You, at your home recording studio, probably have seen this term. In digital recording systems, sample rate defines how many times the analog signal sent by a microphone or instrument is sampled per second. The higher the number, the more samples of the analog signal are collected per second. However, not always the highest number means the best option.
I just want to know which sample rate to use!
Summing up, to choose a sample rate, you must consider:
- Your computer processing power;
- The media destined to play your music. For example, CDs and online music platforms use the rate of 44.1 kHz, whilst videos use 48 kHz. So, if you choose any other rate, your music, at some point, will be converted into one of these rates;
- Notice if you have suitable devices or software for the sample rate future conversion;
- Magroove’s suggestion: only work with 44.1 kHz if you already receive it like this. Otherwise, whether it is music or video, work with 48 kHz rate;
What is sample rate?
First of all: what is a “sample”?
A sample is a small part of something; in this case, of an audio signal.
Sounds are vibrations that propagate in physical environments, for example, air. As you speak, the vibrations of your vocal chords produce waves that travel through air. These vibrations occur in cycles, and the number of cycles per second is called frequency. In physics, the unit of measurement used for frequency is Hertz (Hz); therefore, the frequency of the sounds is measured in Hertz. The faster the frequency, the higher the pitch. Human audition goes from 20Hz to 20kHz. It means that the lowest sound a human can hear has a 20Hz frequency, whilst the highest has around 20,000Hz (20kHz).
You might have seen the graphic representation of sound as a wave. So, pay attention to the graph below – it represents, vertically, the intensity or volume of the sound, while horizontally, the propagation of the sound wave into space.
To represent the sound wave, the computer guides itself by small samples that must contain all the data of the sound reproduction. Imagine a singer with a microphone capturing their voice. The sound of their voice is an acoustic energy and makes the air vibrate. This vibration changes, through the microphone, into electric signal, and a cable transmits it to the audio interface. At the input in the audio interface, there is an AD converter (analog to digital). So it digitalizes the electric signal; that is, codifies it to a binary language of 0 and 1. The same thing happens at the interface output. An AD converter makes the exact opposite, changing the binary code into electric signal, which turns back into sound.
What is the sample rate for?
The sample rate defines how many times a sample of the analog signal will be collected at a period of 1 second. In other words. Do you remember that, in Physics, Hertz is the measurement unit for frequencies? The sample rate also uses Hertz, since it represents how many samples will be collected in one second. Now, think about the sample rate as pictures of the sound: the more pictures you take, the better you can represent the sound in each thousandth of a second.

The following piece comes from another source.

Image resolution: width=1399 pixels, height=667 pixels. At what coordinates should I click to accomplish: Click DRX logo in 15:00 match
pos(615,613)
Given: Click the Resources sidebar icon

Then, it means that when we use a sample rate of 44.1 kHz, we collect 44.1000 samples in just one second. It seems to be a lot, doesn’t it? Well, actually, it isn’t. The computer needs to describe, in its binary language, a sound wave that is, in nature, continuous.
According to Nyquist’s Theorem, for an accurate digital representation of a sound wave, the sample rate must be, at least, two times bigger than the highest frequency going to be recorded. As the highest sound a human can hear has a frequency of 20 kHz, the minimum sample rate must be 40 kHz to be possible to digitalize this frequency.

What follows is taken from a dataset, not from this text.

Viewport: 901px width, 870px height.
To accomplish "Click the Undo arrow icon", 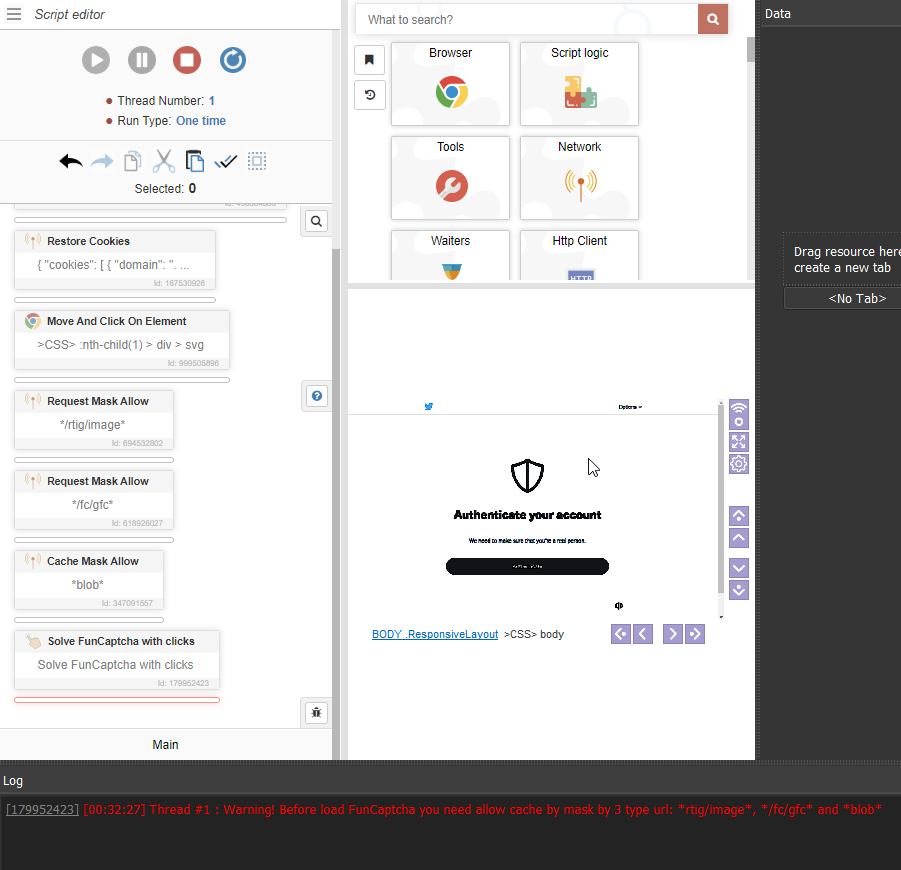I will [x=71, y=161].
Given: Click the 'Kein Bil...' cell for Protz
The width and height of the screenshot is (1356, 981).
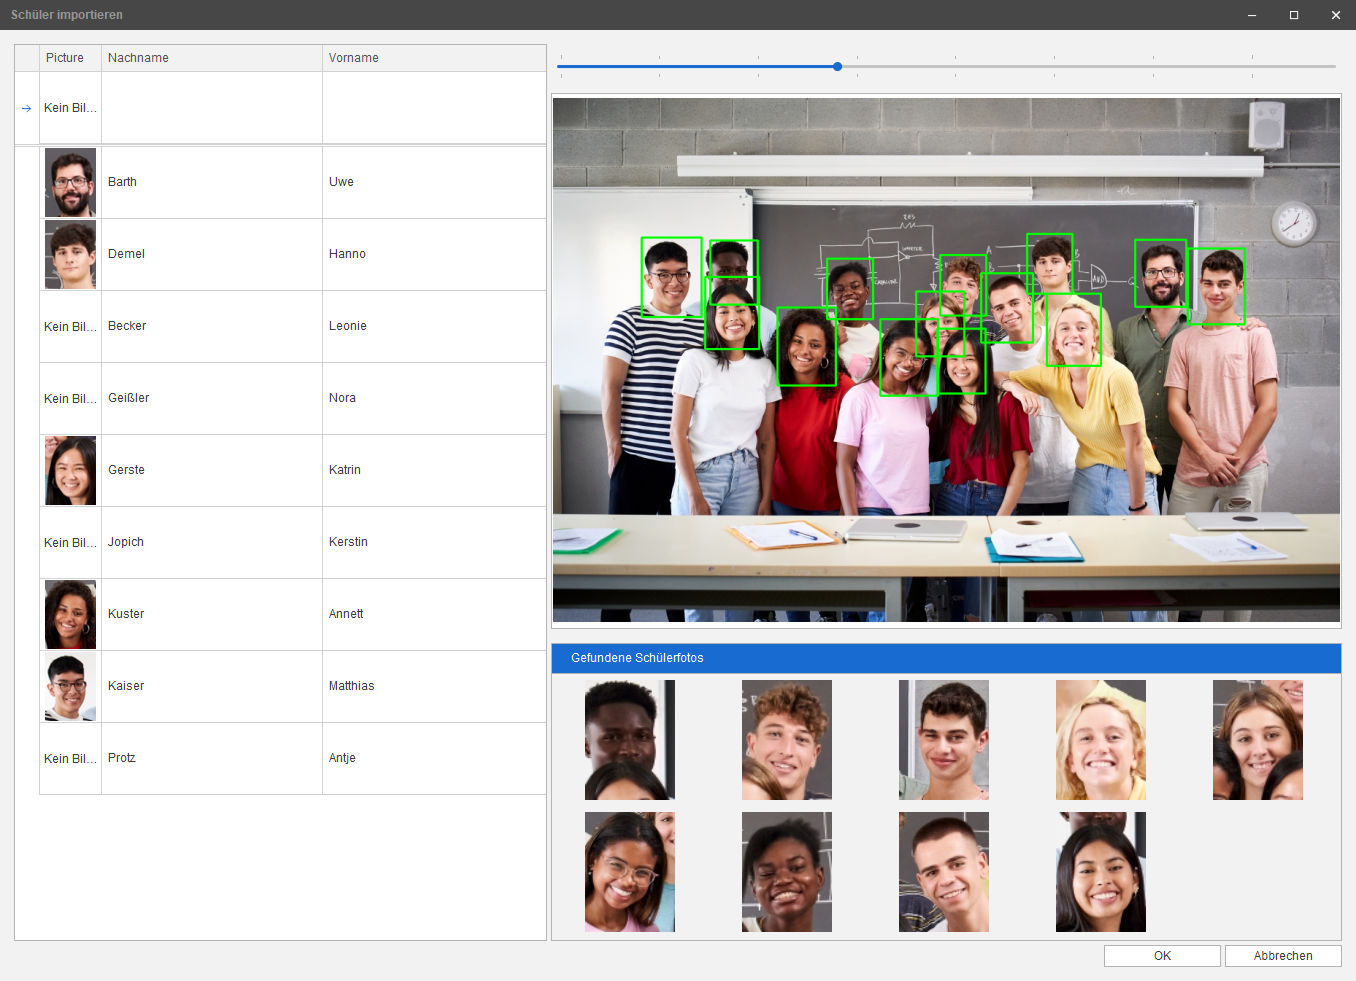Looking at the screenshot, I should click(70, 759).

With that, if no human can hear anything higher than 20 kHz, why bother having a sample rate above 40 kHz? Actually, why is the minimum standard 44.1 kHz instead of 40 kHz?
According to Nyquist’s Theorem, if the sample rates are 44.1 kHz or 48 kHz, the highest frequencies captured in a digital record will be, respectively, 22.05 kHz and 24 kHz. However, besides the definition of a maximum frequency, the chosen sample rate has a collateral effect: all the frequencies beyond the stablished limit are not distinguished or are wrongly understood as lower frequencies. This is called the “Aliasing Effect”, or “Foldover”.
The Aliasing Effect changes the sound and can make a completely different sound out of the rebuilt signal from the samples.
To avoid the distortion caused by these high frequencies, sound cards usually come with an anti-aliasing filter in the signal input, before it’s converted to digital.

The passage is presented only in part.